PITTSBURGH — Mike Tomlin spent four years on Jon Gruden’s staff in Tampa Bay in the early 2000s, helping mold a defense that won a Super Bowl and gleaning what he could from his fiery boss.

Nearing two decades later, the lessons Tomlin — now in his 15th season as the head coach in Pittsburgh — learned from Gruden endure.

“Gruden has no fear,” Tomlin said. “He doesn’t. He looks at an issue or a problem, and he sees it as an opportunity. I worked for him for four years. You can’t fake that. It’s every day from him.”

And so it is with Gruden’s former pupil, who will stand on the opposite sideline from one of his mentors when Tomlin and the Steelers (1-0) host Gruden and the Las Vegas Raiders (1-0) on Sunday.

One of the tenets of Tomlin’s coaching philosophy is the idea of not living in fear. His team embodied that philosophy during a season-opening win at Buffalo last week, rallying from 10 points down to stun the defending AFC East champions.

Even the veterans whooped it up after the Steelers sent a message that even with a rookie-laden offense and 39-year-old Ben Roethlisberger throwing on a rebuilt right elbow, they’re still relevant in the tough AFC North.

It was thrilling for Pittsburgh. It was also just one game out of 17. The same goes for Las Vegas, which surged past Baltimore on Monday night, suggesting the rebuild Gruden began when he returned to coaching in 2018 after a decade away may finally be taking hold.

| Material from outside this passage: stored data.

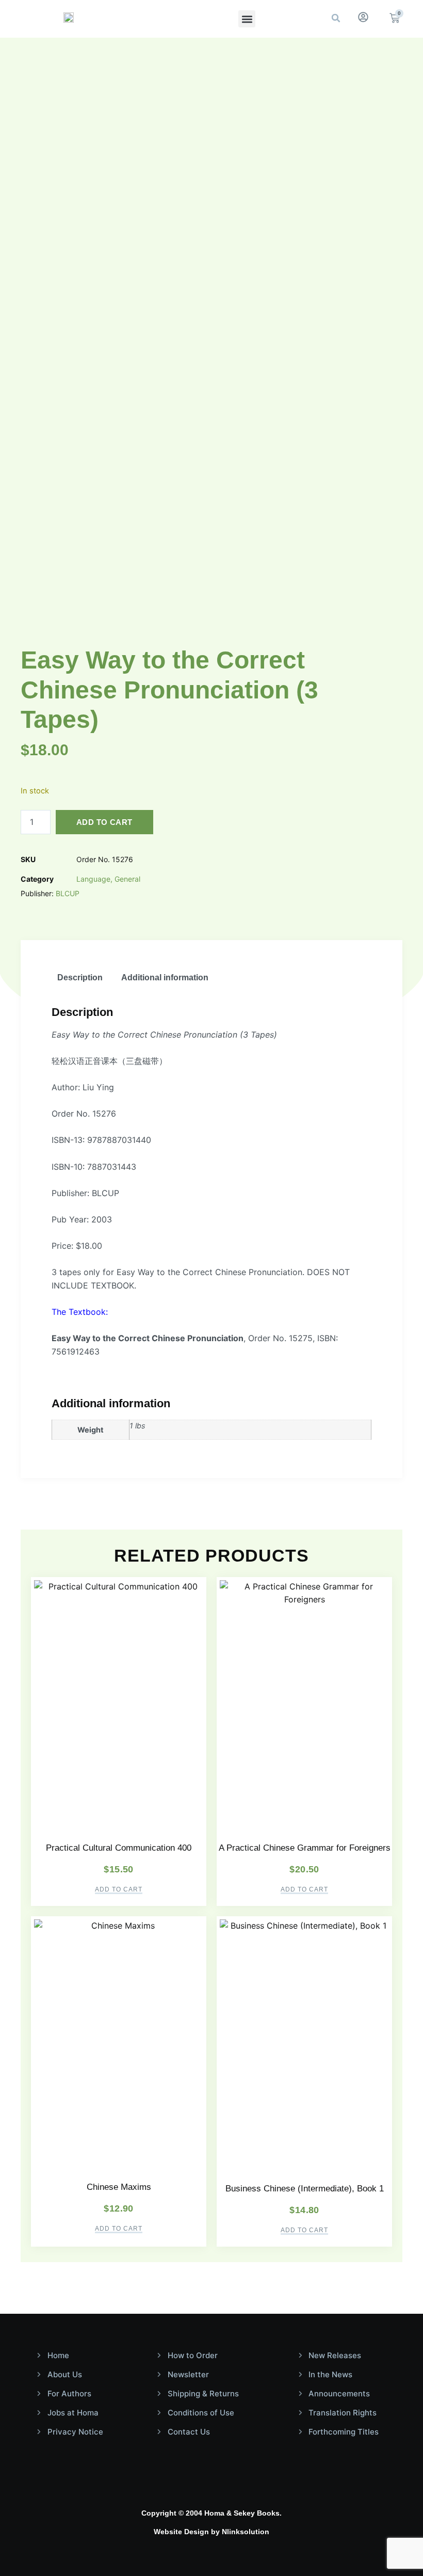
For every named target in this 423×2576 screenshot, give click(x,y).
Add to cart (104, 822)
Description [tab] (80, 977)
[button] (246, 18)
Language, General (108, 878)
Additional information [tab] (164, 977)
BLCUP (67, 893)
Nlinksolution (245, 2531)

It looked that way a season ago, too, before a 2-0 start faded to an 8-8 finish. So Gruden, quarterback Derek Carr and the rest of the Raiders are not getting too far ahead of themselves. Still, Las Vegas is heading east with a chance to send the same kind of message the Steelers sent at Buffalo.

“As a football fan, I’m honored that I get to even step on the field at Heinz Field and get to play against these guys,” Carr said. “It’s cool for me as a fan, but as a competitor, you want to do well and win the game.”

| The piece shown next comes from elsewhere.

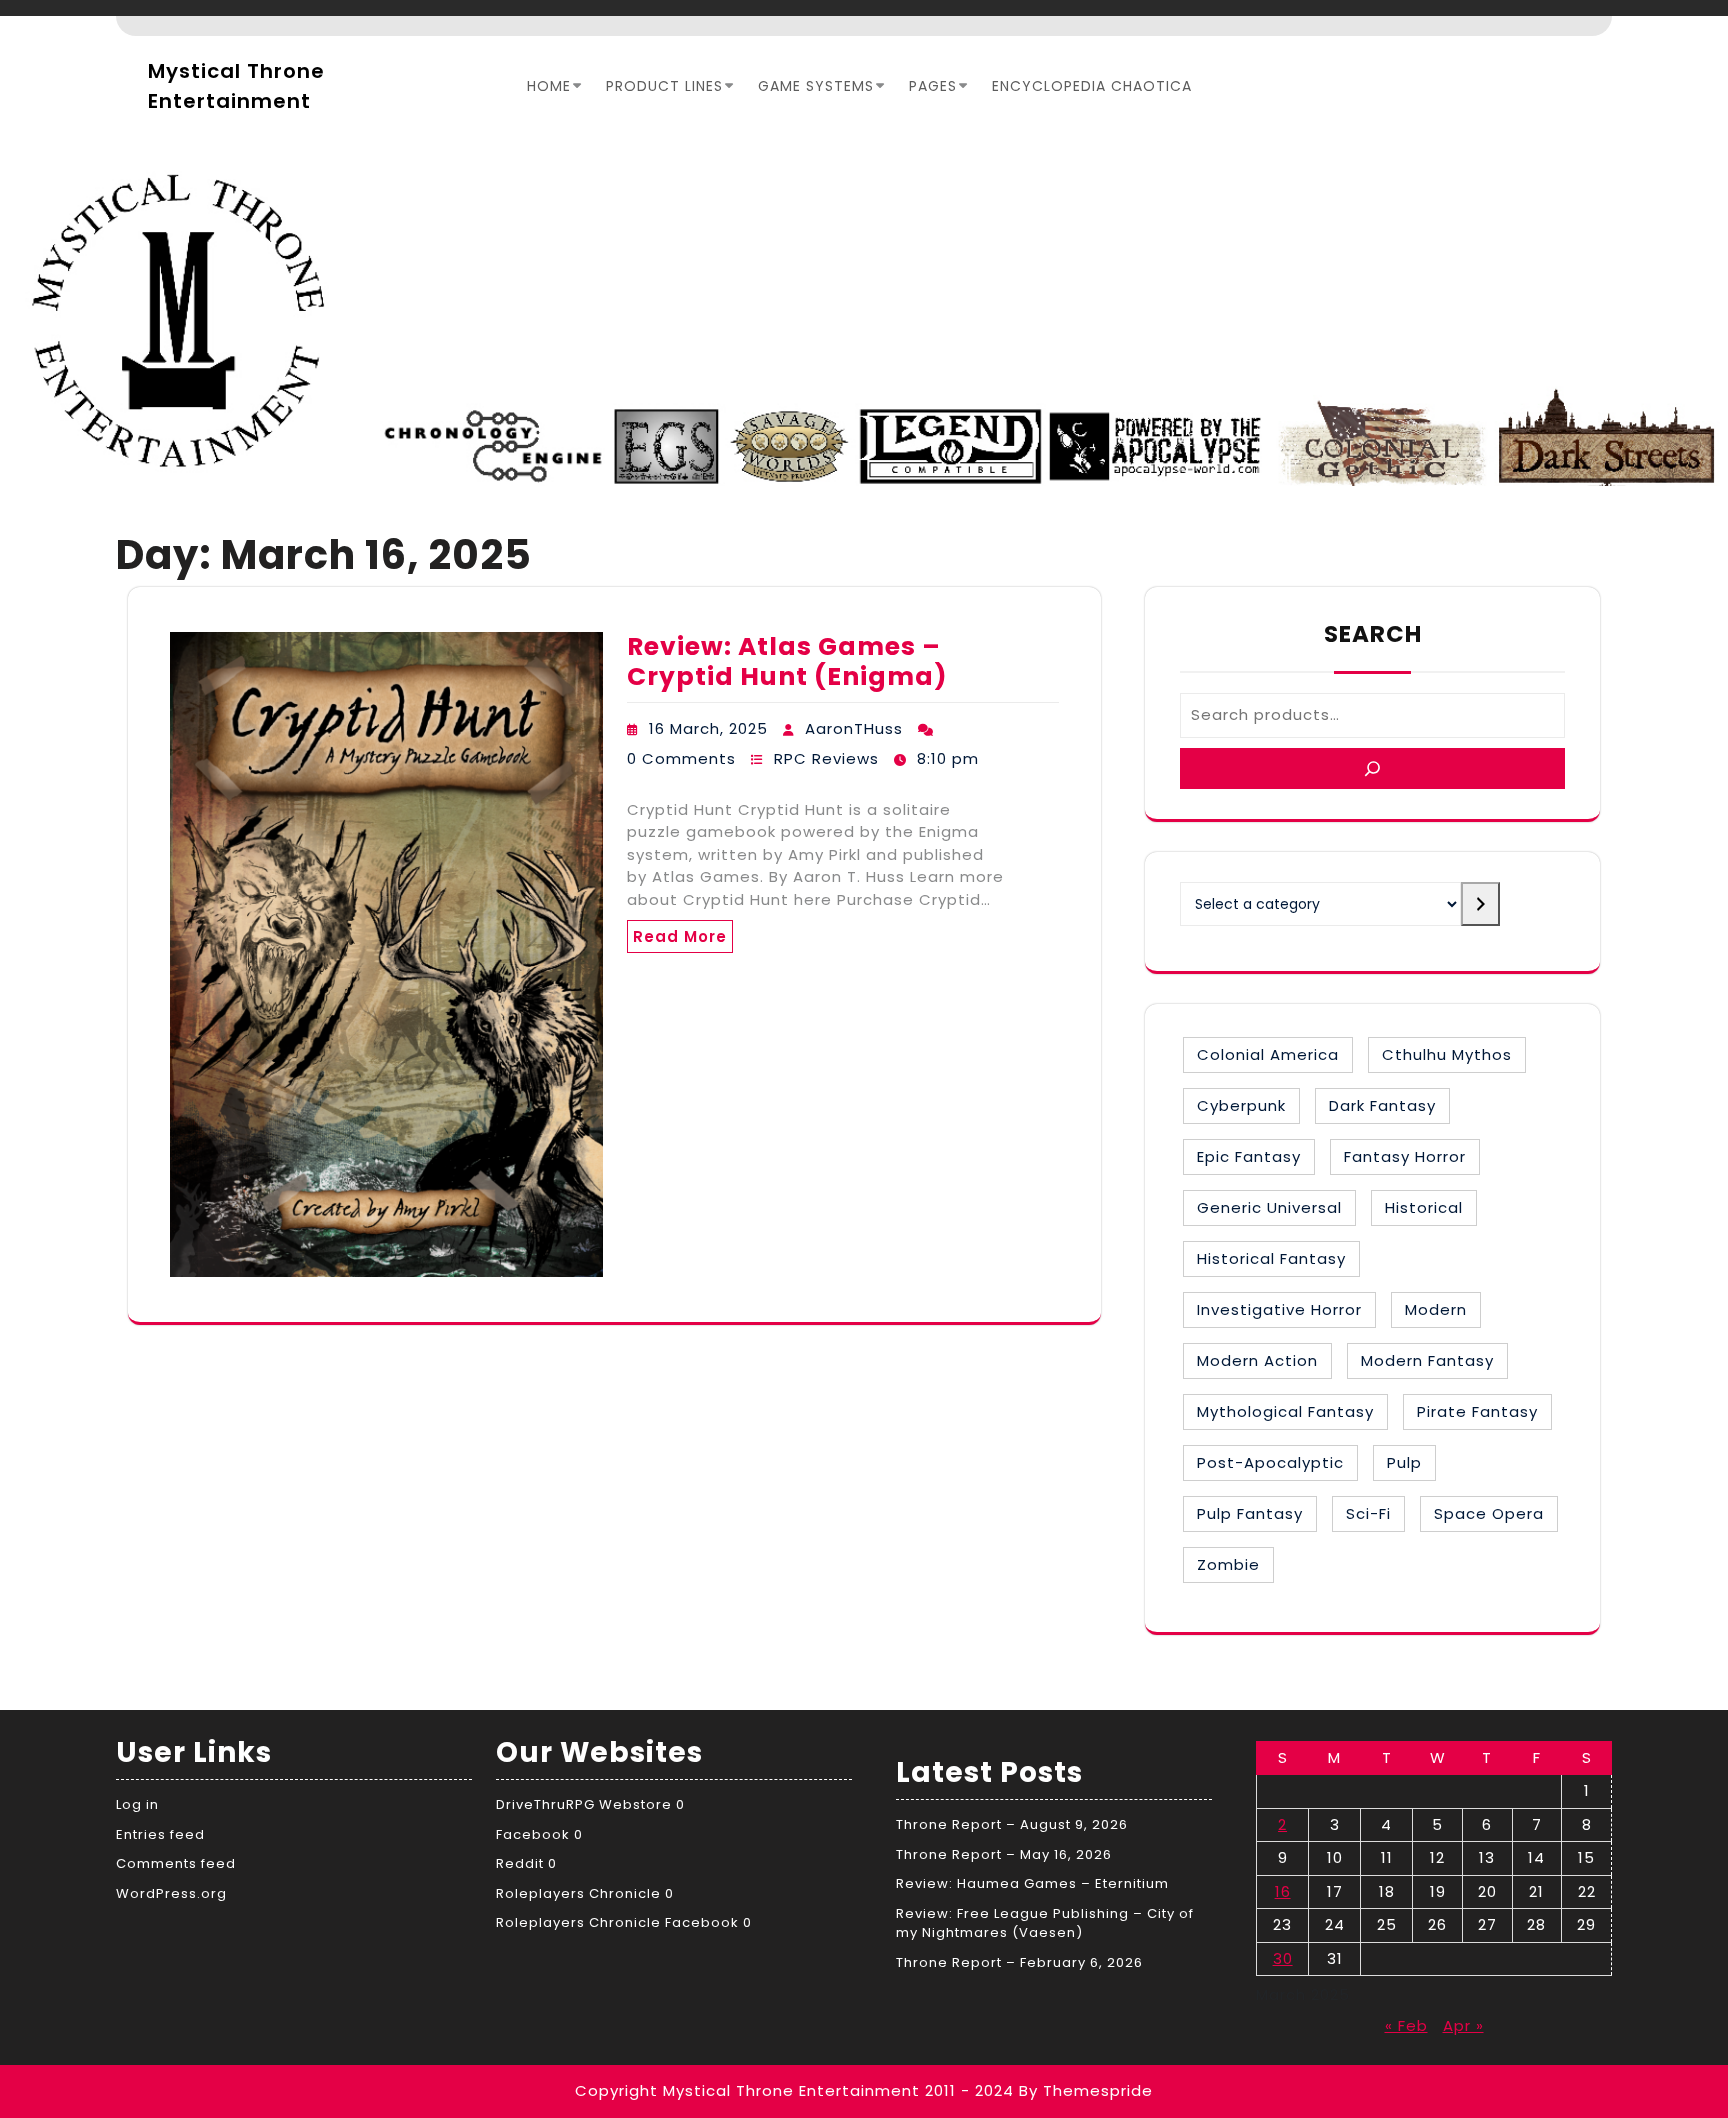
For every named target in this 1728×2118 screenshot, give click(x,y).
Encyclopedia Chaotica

Las Vegas has done that lately against the Steelers. The Raiders are 5-2 against Pittsburgh since Roethlisberger arrived in 2004. All five wins came in seasons in which Las Vegas finished with a losing record and Pittsburgh was .500 or better.

Weird, right? Then again, weird always seems to come with the territory when the Raiders and Steelers meet. This is the rivalry that produced The Immaculate Reception, after all. The painful memory for the Raiders still resonates nearly 50 years later.

“Like I said that ball touched the ground (on the Immaculate Reception),” Carr said.

HARRIS IN A HURRY?

Steelers rookie running back Najee Harris endured a relatively quiet NFL debut, running for 45 yards on 16 carriers behind a new-look offensive line that needed a full half to start finding its footing.

Still, Harris didn’t miss any of Pittsburgh’s 58 snaps, a sign of how confident Tomlin is in both Harris’ conditioning and his potential. The sledding for Harris and the line could be a bit easier against the Raiders, who allowed Baltimore to run for 189 yards in the opener even with the Ravens decimated by injuries to their top three running backs.